I have "winged"it for 5 months now... woohoo :)
- Myuri's mum... Deen
- May 22, 2019
- 3 min read
Why did I decide to start a blog? Why not do it when I was on maternity leave? Why do it when I am back at work?
Let me tell you why... cos no one prepares you for the truth. That little bundle of joy just invades your life, your life is no longer your life. Every waking moment is spent on that little human. You have meltdowns, you have mood swings, you have I want to run and hide moments, then you have moments when you really wonder , is she really yours? Did you actually create this perfect human being? And the most often thought thought, what was my life like before her.
An introduction is in order, yes right, adjusting to the adult word is also a transition, we have to use actually words :P
My name is Denita Dasruth. I am a first time mum at 36 (21 with 15 years experience). Its amazing how all your other achievements became so trivial compared to the mum title. Anyway, I am Sales Manager at an IT Company. Before I was a mother, I was a wife, a sister, cousin, a niece, a daughter, a daughter in law and friend. I am an independent strong 21st century woman but none of that matters now, now I am Myuri's mum.

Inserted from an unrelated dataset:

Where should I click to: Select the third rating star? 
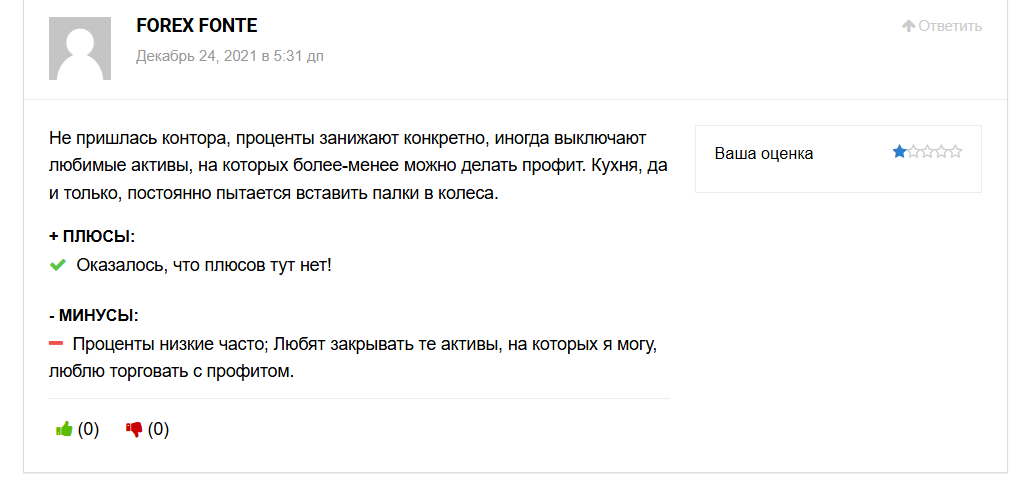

Myuri Lee Ganasen, my 5 month old daughter. She is my life, my heartbeats, the very reason I breathe. She is my miracle. I never wanted to be that mom, you know that mom where every conversation, every upload is of their child. But I am proud to admit I am that mom. Myuri is the centre of my universe. I should say ours cos my husband, Kevin feels the same way I do.
A little history... I was born in Phoenix, Durban to a not so typical Indian couple. I am their firstborn. And the eldest grandchild on my mum's side. (there is a reason I mention specific introductions). My parents was not the ordinary couple. You could say I come from destructive home. But destruction was not all bad I had my brother, Sudesh (aka Nash) and my mum. I did not know it at that time but they became my strength. My mum passed away when I was 12. Leaving me with my 7 year old brother. My last conversation with her was me promising to take care of him. I hope did you proud there mum.
That early life lessons was hard but I am glad for it. It made me the person I am. Skip a few years, school was hard, I was not the social butterfly, I was the friend of the social butterfly. I was the nerd friend. Living with my mum's family made life easier. They are the best and gave us everything we ever wanted. After school was over, I was supposed to go to university and become a journalist. But life happened and I lost my best friend, my Naani (my granny). I did not want to follow the plan. So I moved up to Johannesburg and became a rebel. In the "rebel"phase I met Kevin, my husband.
Our first meeting was lets say interesting. Two people who never liked each other.
And now 17 years later (loads of adventures, lessons and memories later) we are still together and parents of the best thing that could happen to us.... Myuri.
The other person that makes my life complete, is my little brother who has taken up the role as elder brother. We have a very odd relationship. We do not talk as often as most siblings but he is my number one, sorry number two now. My life is not complete without him. My brother aka Myuri's Maamu, is the best thing that could ever happen to Myuri (and me)
My journey I am told is interesting and could be the plot of either a comedy or thriller. I have no intention or motive behind this blog. It is just a place for me to "type"my thoughts and feelings. Things that I don't normally say aloud. I am "winging"life and everything that goes with it. You are most welcome to share in my thoughts.